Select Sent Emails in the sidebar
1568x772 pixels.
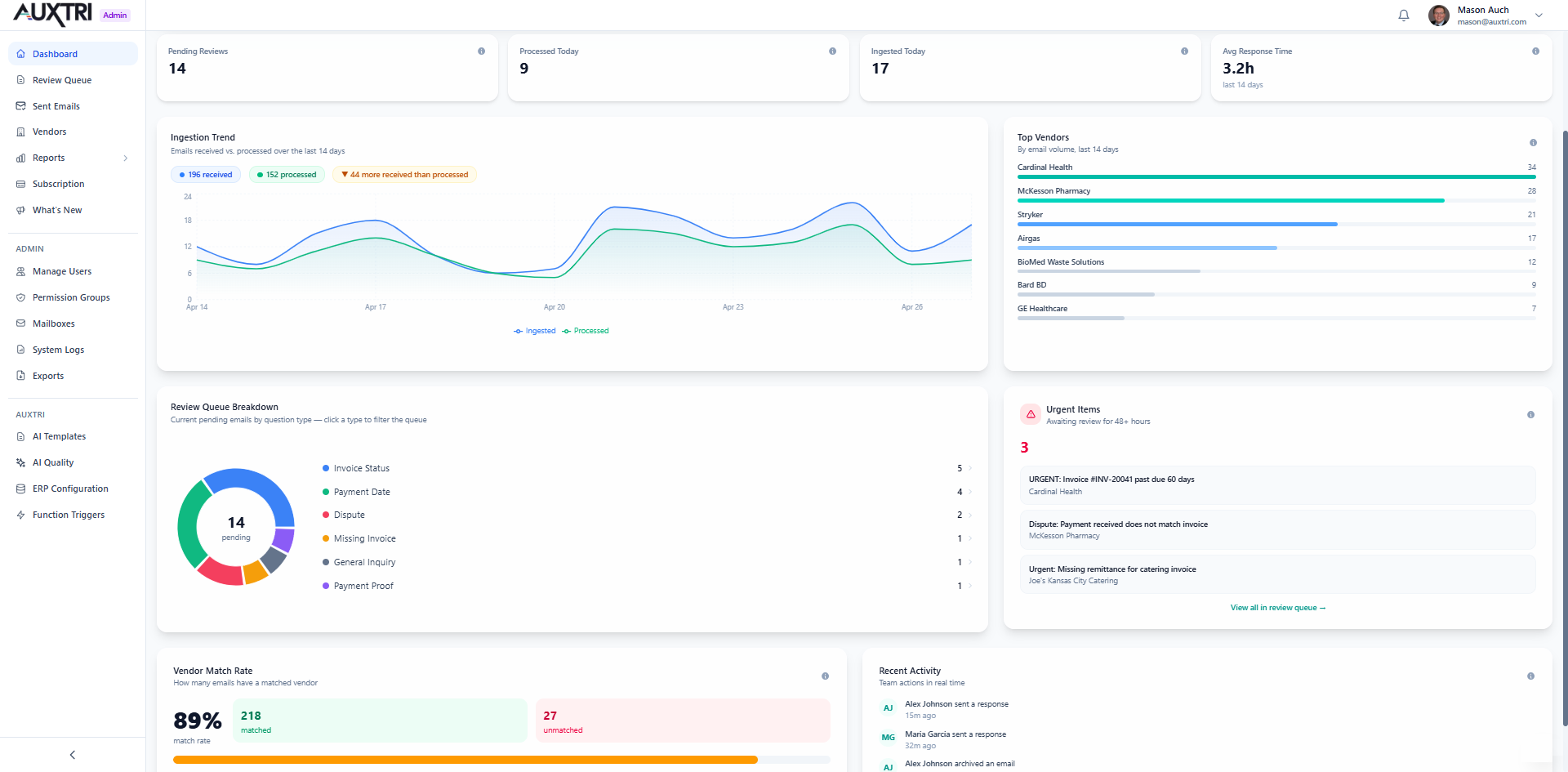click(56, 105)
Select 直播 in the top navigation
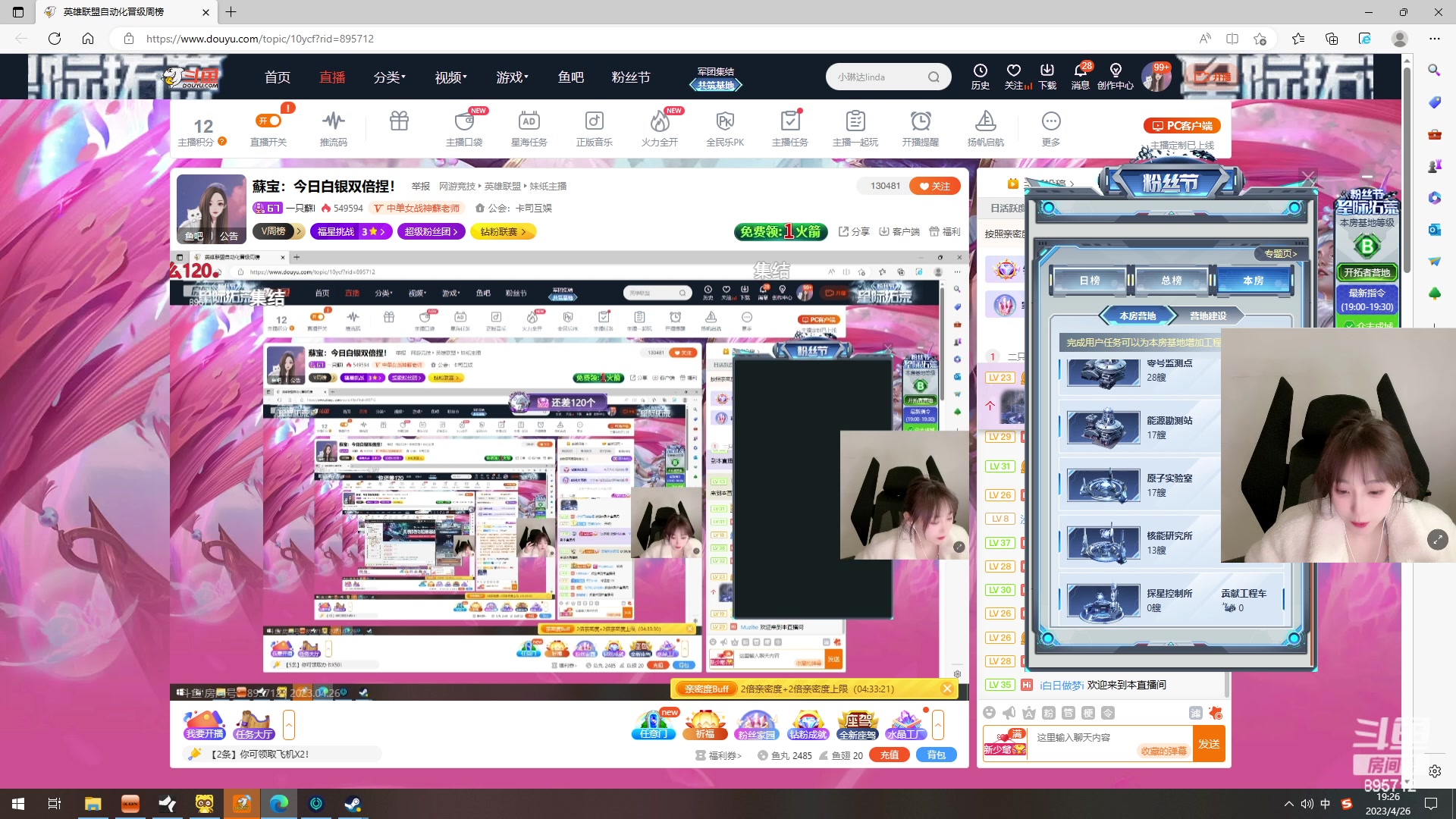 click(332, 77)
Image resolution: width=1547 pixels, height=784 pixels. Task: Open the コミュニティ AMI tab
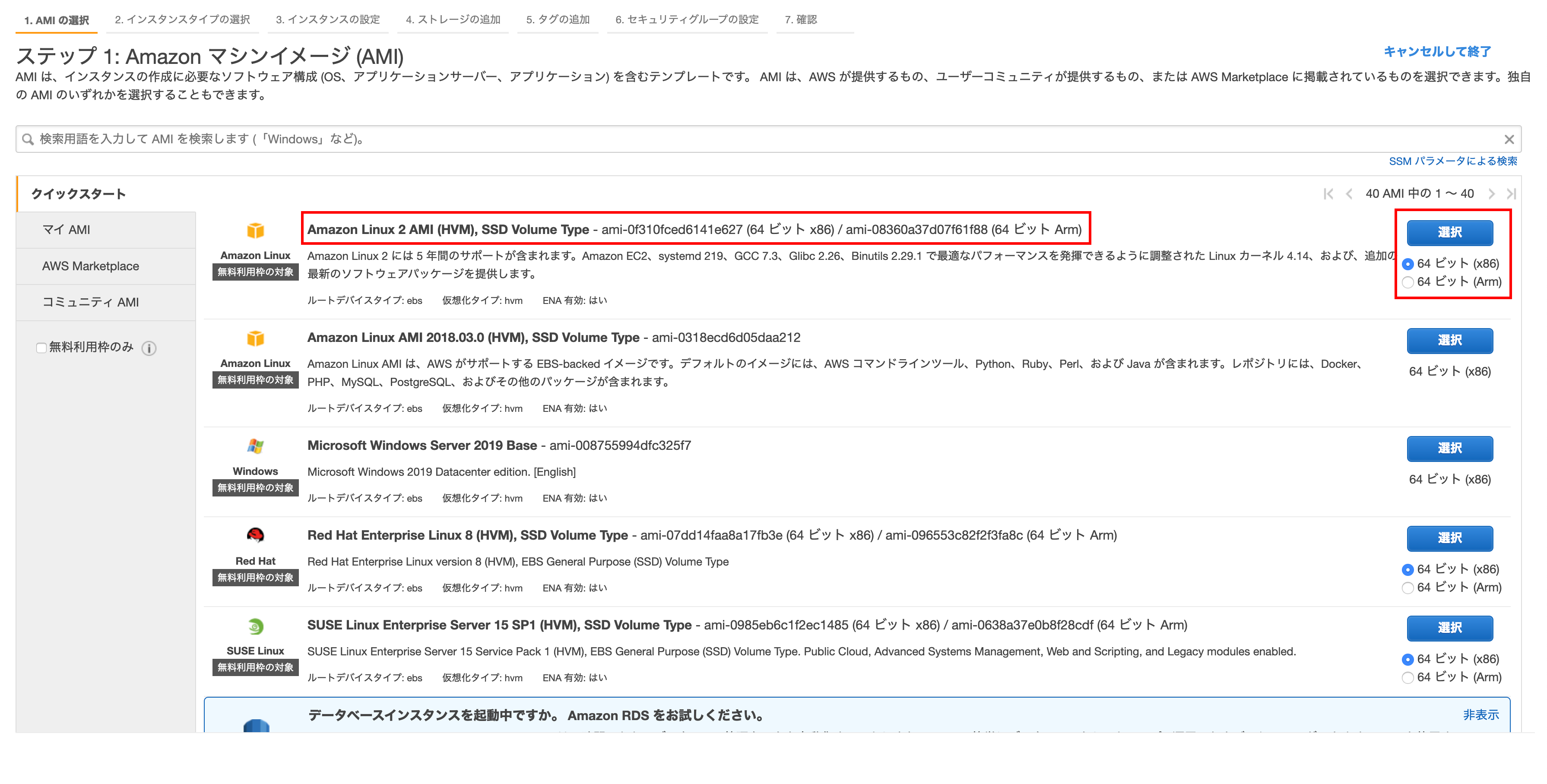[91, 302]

- Problem description
Extract only the lines from the line containing "Select 直播 in the top navigation" through the final line of the records; keep both ends and drop every picture.

- Answer section
Select 直播 in the top navigation
 click(332, 77)
Image resolution: width=1547 pixels, height=784 pixels. Task: Open the コミュニティ AMI tab
[91, 302]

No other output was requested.